● **Assignment**: Note each line in the data below that holds "screenshot", and copy it.

● **Task inputs**:
[Start of section]

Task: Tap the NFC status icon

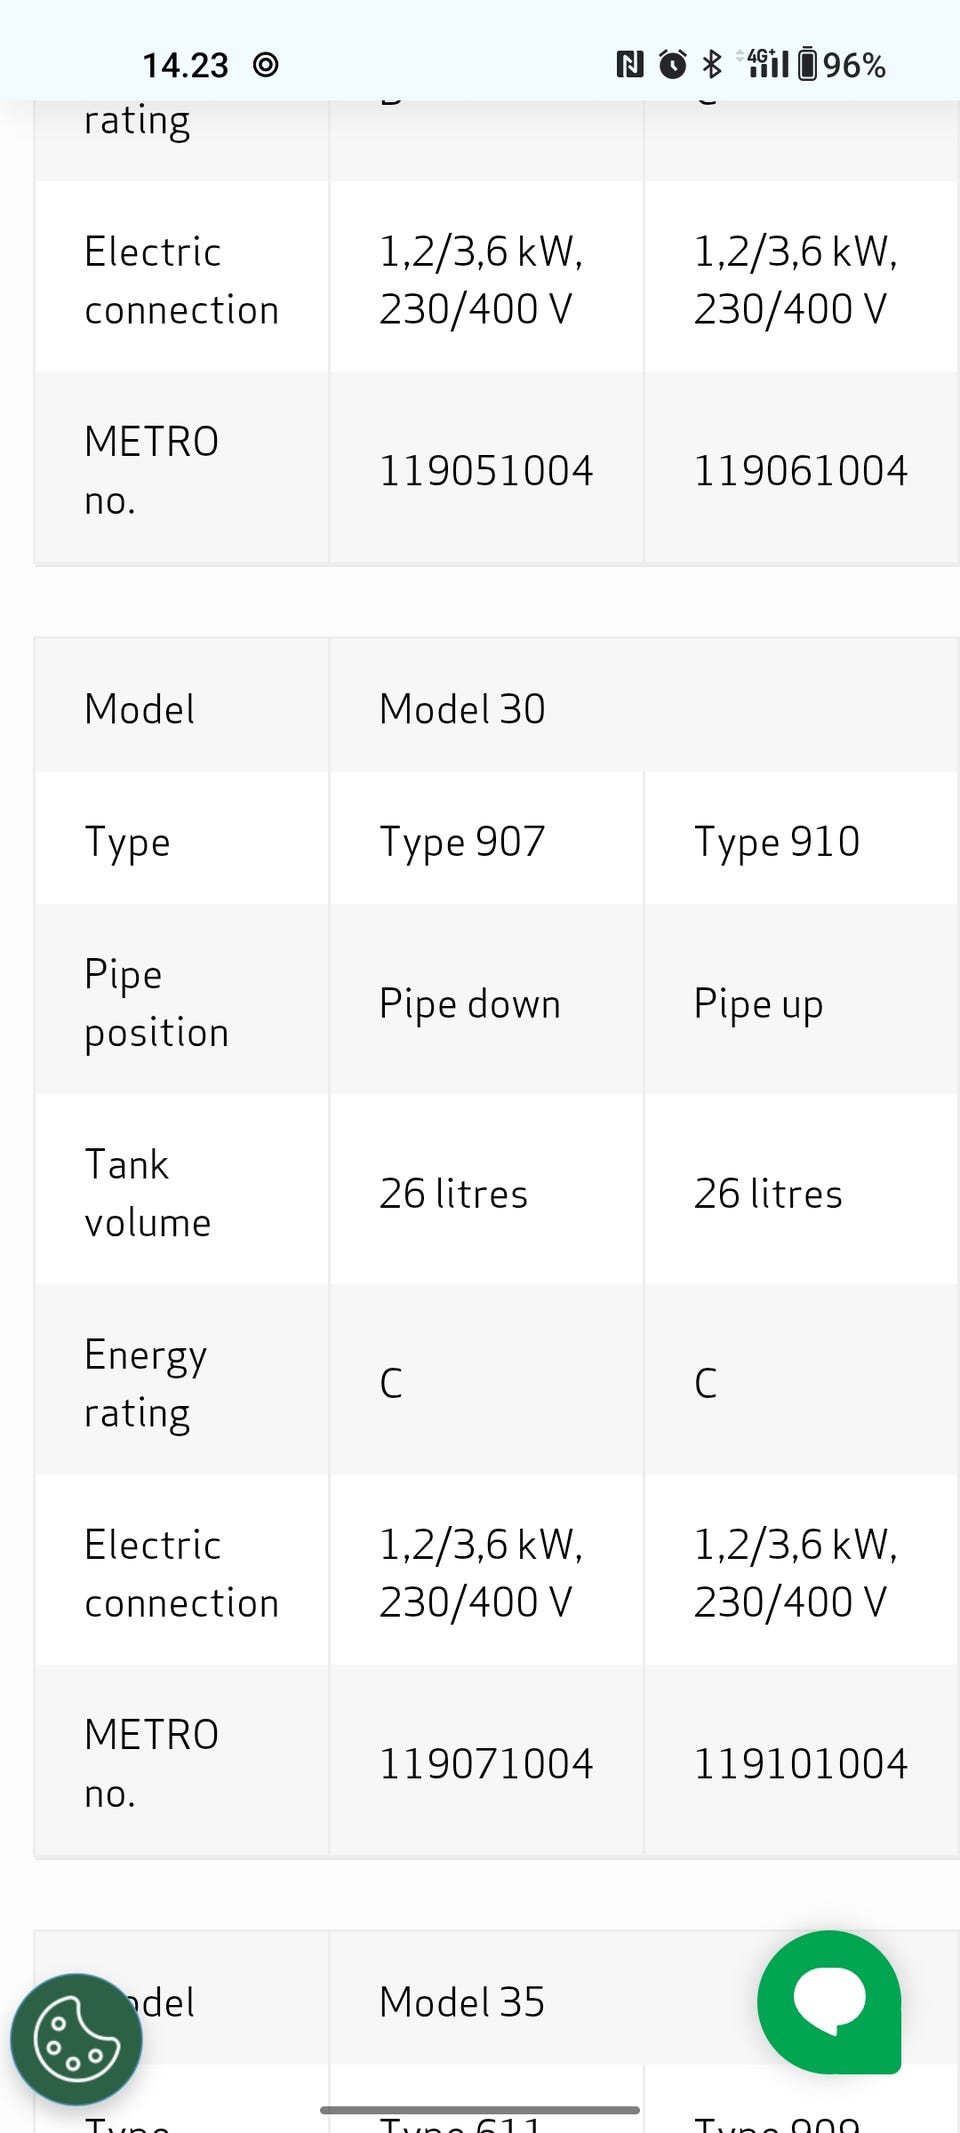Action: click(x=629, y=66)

[End of section]
[Start of section]

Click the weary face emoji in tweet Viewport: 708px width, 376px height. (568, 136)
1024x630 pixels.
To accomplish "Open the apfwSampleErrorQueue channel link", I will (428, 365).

[End of section]
[Start of section]

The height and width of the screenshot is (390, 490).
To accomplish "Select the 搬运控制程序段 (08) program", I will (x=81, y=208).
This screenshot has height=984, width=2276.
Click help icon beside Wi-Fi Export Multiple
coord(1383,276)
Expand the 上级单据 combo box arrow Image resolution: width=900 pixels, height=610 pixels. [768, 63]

[End of section]

● **Your response**:
The height and width of the screenshot is (390, 490).
This screenshot has height=984, width=2276.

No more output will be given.